Dia mundial da criancice

Quando já não for criança é que hei-de ir à Euro Disney e divertir-me como, hoje em dia, fazem todas as crianças que gostam de brincar aos jogos que divertem os adultos.

Um dos mais populares neste momento em que vos escrevo, é o Crossfire, que an1uncia a entrada em combate de um soldado armado até aos dentes, com um FPS recheado de rajadas de metralhadora, zombies e monstros assustadores. Na versão mais recente deste jogo, o jogador na pele do soldado de vos falo, entra em ação movimentando-se com a astúcia de uma raposa, porém, raciocinando como um primata. Distribuindo tiros em todas as direções, tenta acertar em tudo o que se mexe, comportando-se como o homem de há mil anos que saía para ir caçar de arco e flecha e, por haver tantos espécimes, a maior dificuldade que enfrentava era a de saber a qual apontar para levar às costas para casa e poder alimentar a família.

Por entre mostrengos, zombies e seres de proporções descomunais, o planeta onde se desenrola este jogo é povoado de criaturas estranhíssimas que, se habitassem na Terra, constituiriam uma ameaça maior aos seus habitantes do que um atirador incauto armado de uma bazuca. Do jogador, de quem não vemos a cara e que assume a função de caçador de todos os exemplares dessa espécie, apenas sabemos que usa uma arma automática de última geração, como as dos protagonistas dos filmes de ação em que, se houver alguém no final que ganhe, é porque as que usa são ainda mais avançadas, letais e com o dobro do poder de fogo. Em suma, trata-se de uma máquina de guerra perfeita a quem, mesmo que não caiba iniciar as hostilidades, quase sempre se encarrega de pôr-lhes fim, na sequência do rasto de devastação que provoca à sua passagem.

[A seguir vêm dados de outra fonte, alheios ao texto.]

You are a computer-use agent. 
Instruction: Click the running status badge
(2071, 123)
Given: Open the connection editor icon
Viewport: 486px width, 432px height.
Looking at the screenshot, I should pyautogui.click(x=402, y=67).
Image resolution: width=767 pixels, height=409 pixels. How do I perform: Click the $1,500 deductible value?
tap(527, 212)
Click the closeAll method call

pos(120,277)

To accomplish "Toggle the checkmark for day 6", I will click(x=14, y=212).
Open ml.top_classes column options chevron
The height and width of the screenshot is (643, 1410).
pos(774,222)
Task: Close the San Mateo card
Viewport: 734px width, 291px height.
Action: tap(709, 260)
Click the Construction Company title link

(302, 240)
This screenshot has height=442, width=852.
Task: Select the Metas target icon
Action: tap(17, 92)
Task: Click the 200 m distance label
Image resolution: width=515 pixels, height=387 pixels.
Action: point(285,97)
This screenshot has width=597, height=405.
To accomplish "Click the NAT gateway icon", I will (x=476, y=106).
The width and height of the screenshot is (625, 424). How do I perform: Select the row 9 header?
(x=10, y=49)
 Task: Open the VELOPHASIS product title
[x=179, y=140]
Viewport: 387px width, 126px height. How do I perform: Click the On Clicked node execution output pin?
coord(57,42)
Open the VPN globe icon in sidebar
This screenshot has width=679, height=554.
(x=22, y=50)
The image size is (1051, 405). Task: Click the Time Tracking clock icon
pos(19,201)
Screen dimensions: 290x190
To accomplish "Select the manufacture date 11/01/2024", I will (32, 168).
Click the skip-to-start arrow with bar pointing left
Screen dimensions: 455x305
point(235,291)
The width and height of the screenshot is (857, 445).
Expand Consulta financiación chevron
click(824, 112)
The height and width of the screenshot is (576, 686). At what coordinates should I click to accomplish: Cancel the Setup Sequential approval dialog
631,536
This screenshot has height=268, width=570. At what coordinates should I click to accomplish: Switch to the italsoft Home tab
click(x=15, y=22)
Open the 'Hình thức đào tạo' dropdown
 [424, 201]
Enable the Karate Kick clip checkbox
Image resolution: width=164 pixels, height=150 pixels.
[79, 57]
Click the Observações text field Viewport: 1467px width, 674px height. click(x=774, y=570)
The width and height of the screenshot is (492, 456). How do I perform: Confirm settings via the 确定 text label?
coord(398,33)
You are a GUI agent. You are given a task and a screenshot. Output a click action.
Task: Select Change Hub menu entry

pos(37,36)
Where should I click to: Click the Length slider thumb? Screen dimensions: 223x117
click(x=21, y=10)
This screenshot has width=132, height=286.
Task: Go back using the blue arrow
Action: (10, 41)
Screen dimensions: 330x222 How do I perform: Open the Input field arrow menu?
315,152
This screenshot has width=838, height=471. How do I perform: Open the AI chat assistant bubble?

Para atingir o objetivo final do jogo, que é conquistar uma posição no terreno cuja finalidade não se percebe porque chegando lá não há nenhuma praia nem nada por que valha a pena lá ir, o jogador percorre vários níveis de dificuldade, que curiosamente vai diminuindo à medida que o tempo passa porque diminui o número de opositores que aparecem para lhe fazer frente, porque morreram calcinados pelos disparos da metralhadora ou simplesmente porque desertaram e passaram a ser considerados traidores.

Ante o mesmo cenário, que só vai mudando à medida que o jogador avança e vai deixando marcas nas paredes dos edifícios que ficam escancaradas com o tijolo à vista, o jogo desenrola-se num ambiente hostil, fazendo o soldado percorrer um labirinto que o faz desejar encontrar rapidamente uma tabuleta que aponte na direção de um atalho para que possa sair dali antes que as coisas piorem para o seu lado. Numa cidade deserta, em que nem à noite se dorme por falta de silêncio, é tanto o barulho que, cerrando os olhos, não custa ao jogador imaginar a presença de um chaimite que importa ele saber de que lado vem para poder fugir no sentido contrário. E porque nenhuma das partes dá sinais de ceder, não acreditam na instauração de tréguas que tragam ao lugar a paz em que poucos parecem acreditar, aqueles para quem de nada valem os acordos cujos termos são para se violar.

Em suma, pela violência é que se justifica tamanho sucesso deste jogo e ser tão grande o número de downloads que dele fazem. Daí que as pessoas não se admirem do atual estado de coisas, nem se espantem de proliferar a violência, como se não estivessem à espera de que, sobretudo os mais novos, na vida real não imitassem os seus ídolos desses jogos de guerra.

Talvez quando já não for criança é que vá à Euro Disney divertir-me como, hoje em dia, fazem as crianças que brincam com os jogos preferidos dos adultos. Por não poder concretizá-los todos enquanto tenho dez anos, vou acrescentando sonhos aos que já tenho e, pelo facto de ser criança, a dose de confiança necessária para acreditar que um dia ainda todos se tornarão reais.